A decree of divorce transfers the right to property by reason of the marriage and is also a transfer within a marriage. It makes no difference whether the property itself or equivalent compensation is transferred before, or after the decree dissolves the marriage. The most important aspect of a divorce, involving federal income tax, is confirming that the divorce is valid. In Estate of Goldwater, Leo and Gertrude were married in 1946 and 10 years later the two separated. Gertrude was awarded a final decree of separation in December 1956 at New York Supreme Court. Two years later, Leo obtained a Mexico divorce decree from Gertrude without her appearance. In response, Gertrude sought declaratory judgment decreeing the invalidity of the Mexican divorce and sought to permanently enjoin Leo from remarrying in New York or anywhere else. Initially, Gertrude was granted with a temporary injunction against Leo remarrying in New York or elsewhere, but Leo filed a cross-motion. On December 9, 1958, the New York Supreme Court dismissed the second cause of action and dismissed the temporary injunction. Prior to the dismissal, Lee submitted an affidavit admitting that the Mexican divorce was invalid, but that matter was not revisited. However, on that same day the New York Supreme Court made their decision to dismiss the temporary injunction, Leo remarried a woman named Lee in Connecticut. After the ruling, neither party appealed resulting in a final judgment Thereafter, Leo lived with Lee until his demise on February 21, 1968. Soon after Leo's death, Gertrude filed a notice to take an elective share share of Lee's estate pursuant to New York's right to election by surviving spouse. In short, Gertrude was given the marital deduction, but Lee did not because Lee did not qualify as a surviving spouse according to the law. Any property left to Lee could not receive the tax benefits of a marital deduction because Lee was not Leo's surviving spouse. In sum, if you are married it is in your best interest and your new partners best interest to ensure that your previous marriage ended with a final, valid divorce decree before remarrying or leaving property to your significant other with hopes of marital deductions.

=== At Death ===
There is no U.S. estate and gift tax on transfers of any amount between spouses at death. The transfer must be given to surviving spouse to obtain a deduction. Additionally, there are exceptions for individuals who are not citizens of the United States of America. The U.S. federal estate and gift tax marital deduction is only available if the surviving spouse is a U.S. citizen. For a surviving spouse who is not a U.S. citizen, a bequest through a Qualified Domestic Trust defers estate tax until the principal is distributed by the trustee, a U.S. citizen or corporation who also withholds the estate tax. Income on principal distributed to the surviving spouse is taxed as individual income. If the surviving spouse becomes a U.S. citizen, principal remaining in a Qualifying Domestic Trust may then be distributed without further tax.
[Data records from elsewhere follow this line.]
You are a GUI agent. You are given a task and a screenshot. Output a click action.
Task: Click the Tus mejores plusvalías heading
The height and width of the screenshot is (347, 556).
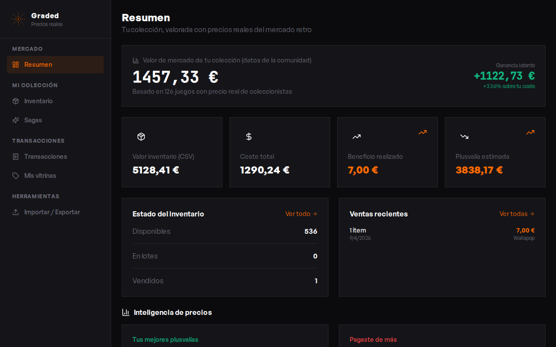[165, 340]
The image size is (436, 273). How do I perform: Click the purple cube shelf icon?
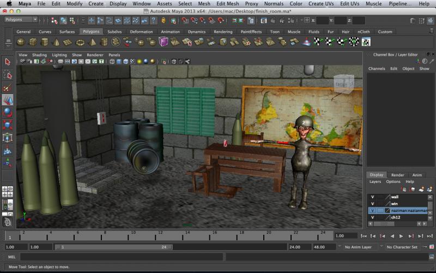click(x=164, y=42)
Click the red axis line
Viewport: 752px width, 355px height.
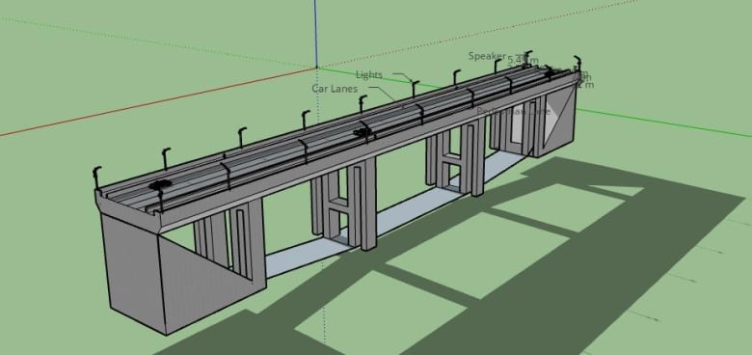pos(158,101)
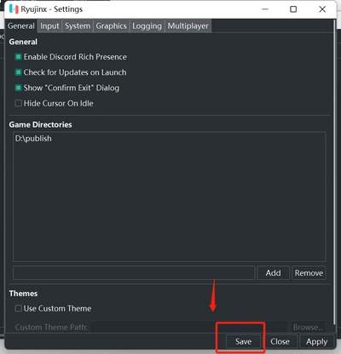The height and width of the screenshot is (354, 341).
Task: Save the settings
Action: pyautogui.click(x=243, y=341)
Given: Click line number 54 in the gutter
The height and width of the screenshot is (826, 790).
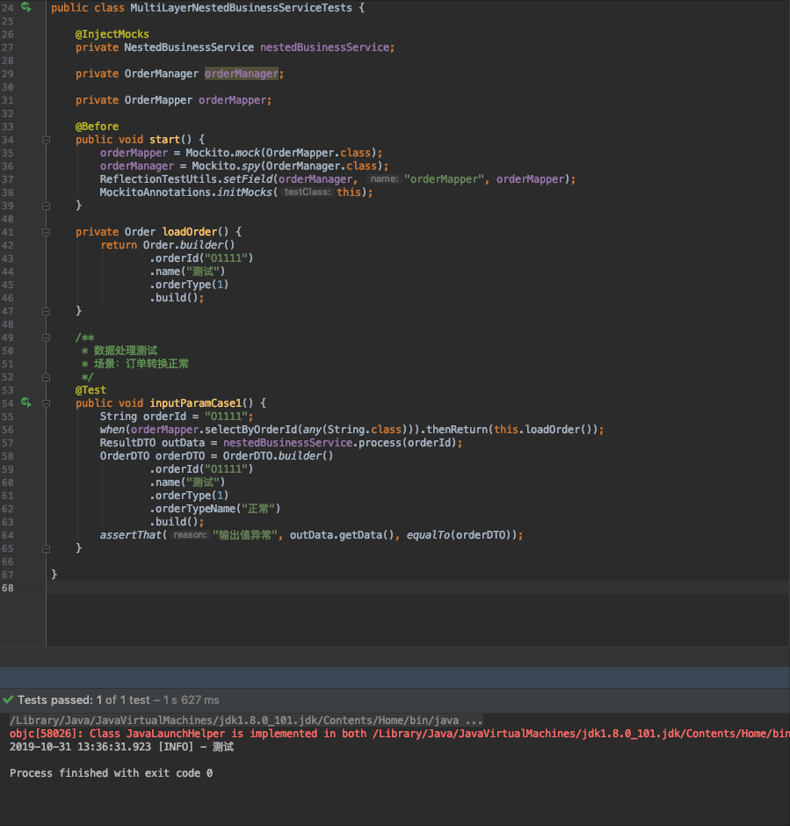Looking at the screenshot, I should pyautogui.click(x=8, y=402).
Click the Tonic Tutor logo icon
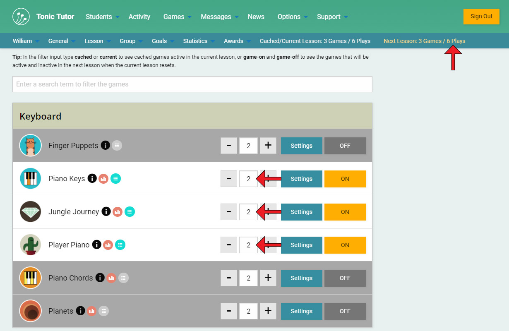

=== Limitations on Marital Deductions ===
Marital deductions have no number of limits in a calendar year. One of the most important aspects of estate planning is making use of the unlimited marital deduction. All of the property transferred from one spouse to the other is able to receive the marital deduction. For example, if at the beginning of the year your husband gifts you property, then gifts property again for your birthday, and again for Christmas you will be able to apply the marital deduction on each property received. However, the recipient of the gift may not receive double deductions. For example, if a spouses receives property and applies the marital deduction the spouse may not donate the property to charity and receive a charitable deduction as well. Only one deduction will apply.